Karen Peynshaert

Karen Peynshaert


Karen Peynshaert
Laboratory for General Biochemistry and Physical Pharmacy
Ghent University
Harelbekestraat 72
9000 Gent
Tel: 0032 9 2648047 (secretary)
Tel: 0032 9 264 8049 (direct)
Fax: 0032 9 2648189
E-mail: karen.peynshaert@UGent.be


Having obtained a Bachelor degree in Pharmaceutical Sciences at Ghent University (2010), she continued her study to graduate as a Master of Science in Drug Development. In 2012 she started her PhD in the lab of General Biochemistry and Physical Pharmacy, which mainly focuses on nanoparticle-cell interactions and their potential use as anti-cancer agent.

Summary of Research Project(s)

The use of nanomaterials (NMs) for technological and biomedical applications is vastly increasing. However, their potential toxicity remains largely unknown, which restricts their application. One of the questions yet to be resolved is whether NMs are able to affect autophagy, an essential cellular process for the removal and recycling of unwanted or excessive cytoplasmic material. Currently, various NMs have been described to affect autophagy suggesting this may be a general response towards nanoparticle internalization. This phenomenon could have a great impact on the level of toxicity since autophagy disruption has been associated with various diseases. Alternatively, it could also have great therapeutic implications as autophagy modulation is suggested as a therapeutic strategy for e.g. cancer. As the extensive variety of nanoparticle characteristics (e.g. size, coating) hardens a clear toxicological analysis there is a great need for a systematic screening of widely differing organic and inorganic NMs on their potential to induce or inhibit autophagy.

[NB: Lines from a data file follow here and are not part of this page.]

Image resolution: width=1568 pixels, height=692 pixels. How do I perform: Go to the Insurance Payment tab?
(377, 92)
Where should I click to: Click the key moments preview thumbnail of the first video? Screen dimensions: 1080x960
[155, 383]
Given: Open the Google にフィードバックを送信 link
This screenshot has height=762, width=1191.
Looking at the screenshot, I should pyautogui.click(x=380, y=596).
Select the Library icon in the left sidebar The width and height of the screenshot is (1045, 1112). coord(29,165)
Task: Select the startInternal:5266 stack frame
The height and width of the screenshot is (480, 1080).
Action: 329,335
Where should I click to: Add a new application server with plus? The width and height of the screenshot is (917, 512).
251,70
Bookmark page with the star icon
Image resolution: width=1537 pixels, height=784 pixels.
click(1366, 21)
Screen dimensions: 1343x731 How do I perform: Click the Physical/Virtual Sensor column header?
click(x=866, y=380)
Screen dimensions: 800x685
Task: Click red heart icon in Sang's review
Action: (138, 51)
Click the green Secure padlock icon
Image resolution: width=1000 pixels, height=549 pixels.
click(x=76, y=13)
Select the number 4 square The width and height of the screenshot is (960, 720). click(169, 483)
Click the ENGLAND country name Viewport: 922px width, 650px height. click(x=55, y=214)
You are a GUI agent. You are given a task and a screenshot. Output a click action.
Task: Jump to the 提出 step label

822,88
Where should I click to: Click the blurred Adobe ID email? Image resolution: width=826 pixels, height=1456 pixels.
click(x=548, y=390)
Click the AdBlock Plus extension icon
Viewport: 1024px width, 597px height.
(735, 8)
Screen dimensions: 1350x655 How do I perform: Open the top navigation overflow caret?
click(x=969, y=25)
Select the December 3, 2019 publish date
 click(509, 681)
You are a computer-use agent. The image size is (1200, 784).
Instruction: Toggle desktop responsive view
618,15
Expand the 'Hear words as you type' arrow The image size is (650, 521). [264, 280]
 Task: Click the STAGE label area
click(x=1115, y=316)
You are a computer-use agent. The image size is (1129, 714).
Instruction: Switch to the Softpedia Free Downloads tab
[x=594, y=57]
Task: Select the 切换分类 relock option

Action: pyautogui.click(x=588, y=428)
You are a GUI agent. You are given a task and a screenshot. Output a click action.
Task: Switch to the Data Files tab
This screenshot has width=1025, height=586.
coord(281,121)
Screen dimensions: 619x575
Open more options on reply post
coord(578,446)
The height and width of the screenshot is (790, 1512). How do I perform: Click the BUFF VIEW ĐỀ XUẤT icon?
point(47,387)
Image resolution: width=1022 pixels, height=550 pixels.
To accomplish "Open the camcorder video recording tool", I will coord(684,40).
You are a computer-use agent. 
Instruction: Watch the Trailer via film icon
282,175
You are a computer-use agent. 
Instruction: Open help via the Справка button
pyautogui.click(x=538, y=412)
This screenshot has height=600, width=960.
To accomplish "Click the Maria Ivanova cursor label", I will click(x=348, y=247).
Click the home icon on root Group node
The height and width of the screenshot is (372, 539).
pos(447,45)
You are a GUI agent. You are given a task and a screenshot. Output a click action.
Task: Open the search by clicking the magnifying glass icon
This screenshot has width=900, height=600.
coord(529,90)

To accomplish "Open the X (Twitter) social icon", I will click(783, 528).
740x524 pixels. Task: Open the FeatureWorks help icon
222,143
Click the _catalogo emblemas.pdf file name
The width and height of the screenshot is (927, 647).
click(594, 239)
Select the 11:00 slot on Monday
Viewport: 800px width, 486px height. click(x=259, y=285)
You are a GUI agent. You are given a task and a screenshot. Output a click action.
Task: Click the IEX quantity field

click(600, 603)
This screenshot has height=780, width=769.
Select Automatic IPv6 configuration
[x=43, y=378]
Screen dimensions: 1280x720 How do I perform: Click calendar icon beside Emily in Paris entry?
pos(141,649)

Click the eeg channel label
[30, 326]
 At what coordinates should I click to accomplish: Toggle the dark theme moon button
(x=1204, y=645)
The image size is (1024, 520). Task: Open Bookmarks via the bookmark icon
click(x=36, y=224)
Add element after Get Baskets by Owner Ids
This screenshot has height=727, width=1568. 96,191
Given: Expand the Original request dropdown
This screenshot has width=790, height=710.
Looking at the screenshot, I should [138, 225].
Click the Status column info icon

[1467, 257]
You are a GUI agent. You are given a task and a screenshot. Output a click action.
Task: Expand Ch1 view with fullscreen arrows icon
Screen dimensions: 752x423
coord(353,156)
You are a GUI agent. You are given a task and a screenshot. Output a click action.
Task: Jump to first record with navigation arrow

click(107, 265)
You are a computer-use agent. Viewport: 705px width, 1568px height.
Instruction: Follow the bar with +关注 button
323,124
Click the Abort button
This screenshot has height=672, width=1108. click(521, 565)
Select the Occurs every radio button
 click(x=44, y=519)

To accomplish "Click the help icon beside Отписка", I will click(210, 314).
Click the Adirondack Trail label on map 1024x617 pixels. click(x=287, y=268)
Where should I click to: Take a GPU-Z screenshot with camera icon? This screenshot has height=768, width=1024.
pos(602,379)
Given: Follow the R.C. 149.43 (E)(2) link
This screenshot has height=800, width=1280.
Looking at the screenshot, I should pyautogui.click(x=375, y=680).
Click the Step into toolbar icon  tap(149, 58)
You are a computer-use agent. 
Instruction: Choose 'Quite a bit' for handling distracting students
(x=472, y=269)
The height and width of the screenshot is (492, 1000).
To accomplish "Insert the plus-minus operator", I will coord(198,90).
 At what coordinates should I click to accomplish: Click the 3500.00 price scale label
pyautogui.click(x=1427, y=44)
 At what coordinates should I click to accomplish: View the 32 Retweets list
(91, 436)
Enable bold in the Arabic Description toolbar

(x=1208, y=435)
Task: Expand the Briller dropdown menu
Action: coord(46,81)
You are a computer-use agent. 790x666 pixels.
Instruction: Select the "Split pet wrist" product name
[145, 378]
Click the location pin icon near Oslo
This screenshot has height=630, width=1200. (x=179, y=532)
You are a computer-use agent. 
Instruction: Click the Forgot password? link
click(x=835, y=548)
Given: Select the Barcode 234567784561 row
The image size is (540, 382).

Using a stepwise approach the optimal NM concentrations to study autophagy will be determined by evaluating the uptake and toxicity of the respective particles in a single cell type. Next, NM-mediated induction or inhibition of autophagy will be assessed by visualization of autophagic compartments and quantification of important autophagy markers. Since NM-induced autophagy likely results in nanomaterial degradation and loss of functionality it will be evaluated if autophagy inhibitors can aid the cell to better tolerate the intracellular presence of NMs with the aim to improve cell labeling and drug delivery. Finally, to test if this process can be exploited as a novel anti-cancer therapy approach, the most potent autophagy-inducing NMs will be screened on cell-specificity by comparing their effects between cancerous and non-cancerous cell types.

In summary, this project aims to examine the link between NMs and autophagy to enrich our understanding of nanomaterial-mediated toxicity. This will allow to ameliorate cell labeling and drug delivery and to evaluate the potential intrinsic toxicity of nanoparticles towards cancerous cells as a novel way of combating cancer.